Oh nee, ik dwaal weer af.

Langzaam kom ik overeind en kijk ik om me heen. Ik neem alles nog een keer op. Mijn kamer is lichtroze, een kleur waar ik tien jaar geleden ontzettend veel van hield. Ik ben de kleur al een tijdje zat, maar het roze is zo licht, dat het van veraf gewoon wit lijkt. In de hoek ligt een verloren hoop stof waar ik elke ochtend een shirt en een broek uit gris. En dan mijn boekenkast, van boven tot onder volgepropt met zoveel mogelijk klassieke boeken, zoals Pride and Prejudice, Romeo en Julia, De Verkoopman Van Venetië...

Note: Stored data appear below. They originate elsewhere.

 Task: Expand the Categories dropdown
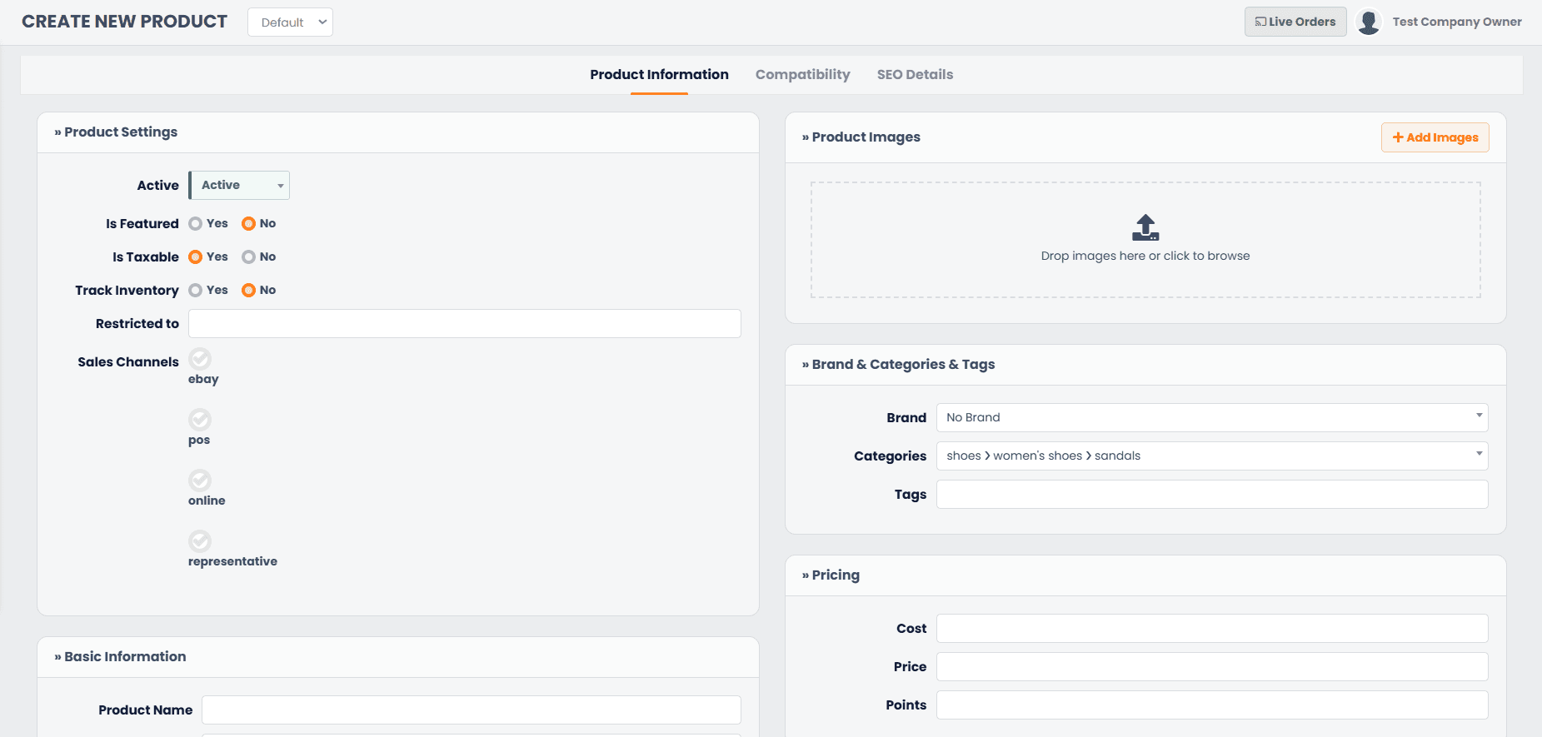click(1211, 456)

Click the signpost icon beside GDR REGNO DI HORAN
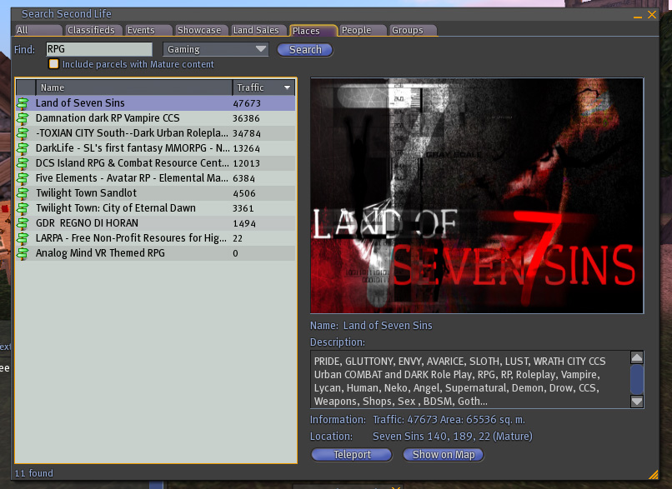23,223
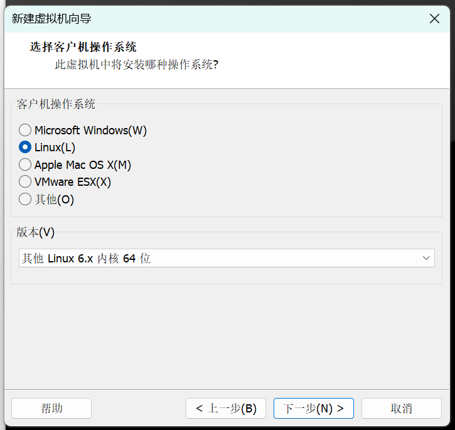This screenshot has width=455, height=430.
Task: Click the 帮助 button
Action: click(51, 409)
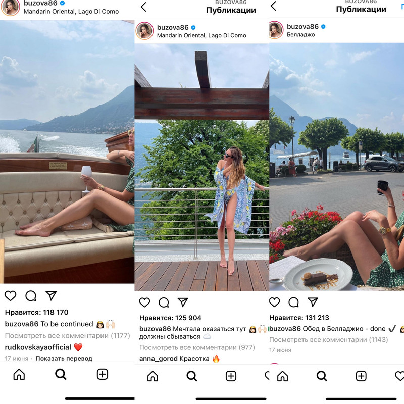Tap Показать перевод to translate caption

click(64, 359)
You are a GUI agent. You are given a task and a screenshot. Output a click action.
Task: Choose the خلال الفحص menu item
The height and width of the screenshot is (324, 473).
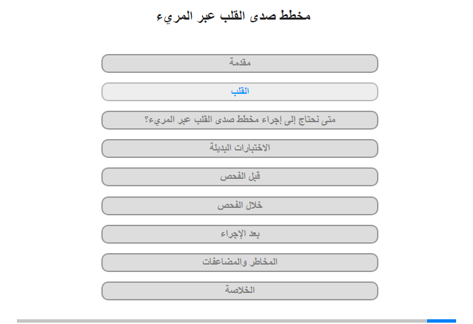click(239, 206)

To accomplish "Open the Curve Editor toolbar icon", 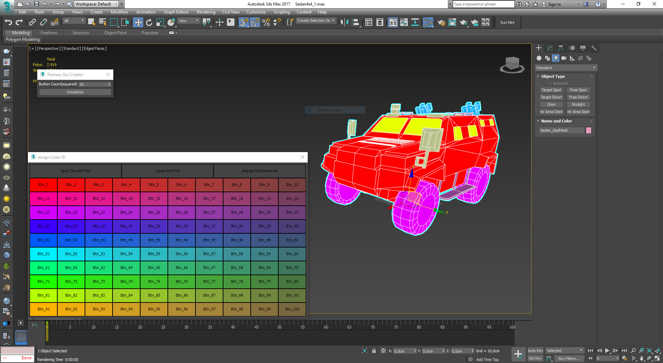I will (404, 22).
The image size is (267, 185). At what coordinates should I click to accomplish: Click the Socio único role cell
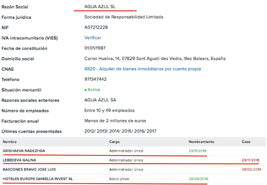119,178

Roses, focus. Je boeken zijn nu niet interessant. Eerst de Boete, dan naar het Capitool en dan hopelijk weer terug naar huis.

Of niet.

Mijn ogen schieten naar de kledingkast. Het staat recht voor mijn neus en is over het algemeen leeg, sinds ik de gewoonte heb mijn kleren er buiten te gooien, maar vandaag zit er daadwerkelijk iets in. Mijn jurk voor de Boete.

Meestal doe ik niet heel veel moeite om er goed uit te zien voor de Boete. Mijn jurk lijkt op die van alle andere meisjes. Het was altijd de laatste kans om onopvallend te zijn. Ik ben net mijn moeder, ik haat de aandacht die bij onze status komt. Het Capitool doet net alsof er 25 jaar geleden niets is gebeurd en behandelt mijn ouders als de winnaars van de 74e spelen. Als hun dochter krijg ik net zo'n behandeling. Je zou eens moeten weten wat ik allemaal wel niet...

Roses!

Oké, terug naar mijn jurk. 

Dit jaar moeten Johty en ik opvallen. We zijn er 99 procent zeker van dat Johty en/of ik getrokken worden. Ik kom niet meer weg met mijn licht stoffige jurkjes, ik moet nu opvallen. Ik moet er uit zien alsof ik net uit het Capitool ben gelopen, minus de gekleurde huid of tatoeages of snorharen natuurlijk. Het moet het Capitool in het hart raken.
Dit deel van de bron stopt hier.